L’équipe médicale entre sous terre à 18h34 et fait remonter le premier bilan à 20h07.
Le matériel médical est déballé sur les couvertures de survie prévues à cet effet. L’état clinique de la victime (traumatisme crânien grave avec troubles de conscience et vomissements ; traumatisme abdomino-pelvien associé) peut être qualifié de grave.
Les besoins en oxygène sont évalués au PC d’une part et par l’équipe médicale. Pour anticiper les relais de bouteilles lors de l’évacuation, certaines ont été positionnés sur le trajet toutes les heures.
Le respirateur n’étant pas le plus petit modèle habituellement utilisé en montagne, il prend beaucoup de place dans le sac jaune placé sur l’abdomen de la victime, empêchant ainsi une surveillance aisée du scope. La surveillance durant l’évacuation est difficile mais des phases d’arrêt et d’évaluations avaient été prévues et effectuées régulièrement. Plusieurs déconnexions de tuyaux ont eu lieu durant l’évacuation, nous n’avons pas de retour sur la gestion de ces événements malheureusement.
Le scénario envisageait l’emploi d’explosif pour 2 passages étroits ponctuels du méandre. Il est maintenant démontré qu’en cas de victime lourdement médicalisée dans le gouffre Berger, ces étroitures devraient être élargies. Pour l’exercice, le sac contenant le respirateur et la bouteille d’oxygène ont étés retirés pour ces deux passages.

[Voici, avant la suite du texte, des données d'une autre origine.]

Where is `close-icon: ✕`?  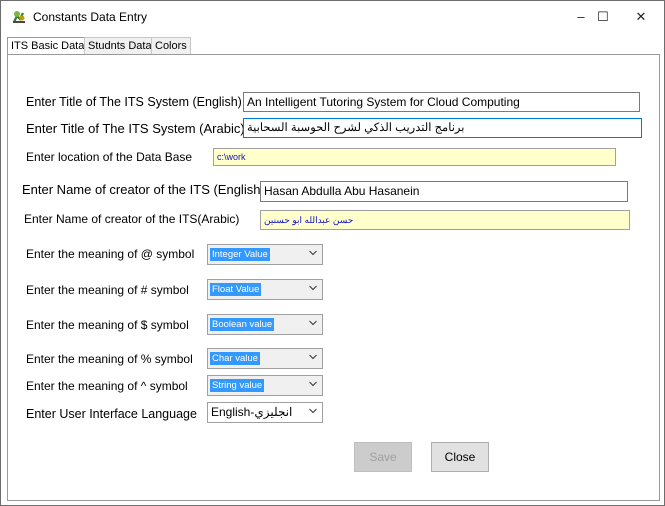
close-icon: ✕ is located at coordinates (641, 16).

L’évacuation débute à 22h43 et se termine à 3h24 par la sortie du gouffre. L’exercice est alors arrêté, le brancardage extérieur n’est pas retenu (fatigue des sauveteurs, peu d’intérêt, et disposition de l’hélicoptère probable dans un réel). Le PCO était en contact avec le CODIS 38, le SAMU 38 et l’USEM de permanence pour calibrer l’évacuation adéquate, tout était organisé comme en réel.
Points positifs :
- le travail en totale confiance entre le COS et les CT ;
- le PC en dur installé sur Autrans a présenté de nombreux avantages ;
- le transport en hélicoptère a permis de gagner un temps précieux ;
- l’excellente collaboration entre les différents intervenants tant associatifs que professionnels du secours ;
- la dynamique de renforts régionaux spéléo s’appuyant sur le Rhône et permettant de ne pas dégarnir les départements à risque ;
- un très bon niveau technique des sauveteurs reconnu par tous les chefs d’équipe ou de secteur à mettre en lien avec l’effort de formation de la 3SI ;
- très bon niveau des sauveteurs affectés à des travaux de gestion en surface ;
- le délai d’acheminement des bouteilles d’O² par le SDIS 38 ;
- le délai de mise à disposition des mêmes bouteilles par le SAMU 38 ;
- le délai de livraison des explosifs, conforme aux engagement du dépositaire ;
- excellente gestion de l’eau par le SDIS 38 pour la marche d’approche (1h00) en période de canicule ;
- les tests de matériel ont été très concluant (poulie et kiflott) ;
- le déploiement sans précédent d’appareil de transmission par le sol (5) en exercice ou en secours a permis une bonne information du PC ;
- excellente qualité des transmissions établies par l’ADRASEC ;
- les navettes mises en place par le SDIS ont permis d’assurer la sécurité et le confort des sauveteurs.